Perusahaan mewah yang lebih terjangkau seperti Coach dan Ralph Lauren pendapatannya naik 6,8 persen dalam periode 12 bulan yang berakhir pada Maret - memanfaatkan pergeseran generasi ini. Para ahli mengatakan bahwa Coach telah mendapatkan kepercayaan dari Gen Z karena menggunakan influencer, layanan personalisasi, dan berfokus pada keberlanjutan. Total pendapatan Coach naik 9,9 persen menjadi sekitar US$5,6 miliar untuk periode 12 bulan yang berakhir pada bulan Juni.
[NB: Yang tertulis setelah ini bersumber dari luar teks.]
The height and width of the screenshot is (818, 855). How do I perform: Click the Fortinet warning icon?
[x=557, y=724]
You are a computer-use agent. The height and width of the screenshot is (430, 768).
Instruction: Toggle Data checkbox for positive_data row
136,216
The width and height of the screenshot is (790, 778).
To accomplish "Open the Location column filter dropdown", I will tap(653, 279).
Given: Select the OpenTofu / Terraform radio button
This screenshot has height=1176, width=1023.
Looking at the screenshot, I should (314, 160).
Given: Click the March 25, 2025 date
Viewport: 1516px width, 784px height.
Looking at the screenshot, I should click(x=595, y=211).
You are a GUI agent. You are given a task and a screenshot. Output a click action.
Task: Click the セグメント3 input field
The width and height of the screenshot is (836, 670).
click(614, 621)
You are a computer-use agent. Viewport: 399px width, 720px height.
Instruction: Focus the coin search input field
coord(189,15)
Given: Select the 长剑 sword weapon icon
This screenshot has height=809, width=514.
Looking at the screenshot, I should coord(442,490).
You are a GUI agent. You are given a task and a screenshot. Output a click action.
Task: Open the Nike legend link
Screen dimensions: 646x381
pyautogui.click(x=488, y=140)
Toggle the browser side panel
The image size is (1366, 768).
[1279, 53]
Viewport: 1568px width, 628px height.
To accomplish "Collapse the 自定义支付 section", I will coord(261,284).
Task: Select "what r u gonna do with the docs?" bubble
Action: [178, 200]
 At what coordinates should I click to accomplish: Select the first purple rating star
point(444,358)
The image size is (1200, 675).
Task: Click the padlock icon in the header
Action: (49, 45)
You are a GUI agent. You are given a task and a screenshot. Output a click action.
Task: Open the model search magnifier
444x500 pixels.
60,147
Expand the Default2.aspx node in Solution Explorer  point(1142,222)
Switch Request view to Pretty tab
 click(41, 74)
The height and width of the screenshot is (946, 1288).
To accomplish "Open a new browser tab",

Roe mengatakan bahwa Gen Z tidak kalah loyal terhadap merek dibandingkan generasi sebelumnya, tetapi lebih sulit bagi pemilik merek untuk menjangkau konsumen ini karena pembeli memiliki lebih banyak pilihan. "Untuk menembus pasar, Anda perlu memiliki pangsa pasar yang kuat."
Tapestry meningkatkan pengeluaran pemasarannya dari 3 persen dari penjualan sebelum pandemi menjadi 10 persen tahun ini, menurut laporan pendapatan bulan Mei, tanpa merinci besaran target pemasarannya secara khusus untuk Gen Z. Merek-merek bersaing ketat dengan merek-merek baru dan mapan yang lebih kecil seperti Collina Strada dan The Row milik Mary-Kate dan Ashley Olsen, yang naik dua peringkat ke posisi keenam dalam Indeks Lyst terbaru untuk merek-merek mewah terpopuler. Lyst, platform belanja fesyen global, melacak perilaku pembeli dan interaksi media sosial lebih dari 160 juta pengguna di situsnya dan merupakan "himpunan data terbesar dalam fesyen," menurut perusahaan tersebut.
Hillary Taymour, direktur kreatif Collina Strada, mengatakan mereka mulai menyasar Gen Z pada 2020 dengan iklan digital. Kini, Gen Z dan Milenial menyumbang 58 persen dari bisnis dan konsumennya. "Mereka memadukan keberlanjutan dengan estetika yang ceria dan berbasis meme," ujarnya, seraya menyebutkan "pemilihan pemain yang inklusif dan peragaan busana yang beragam" yang membuat audiens yang lebih muda merasa seperti bagian dari sebuah komunitas.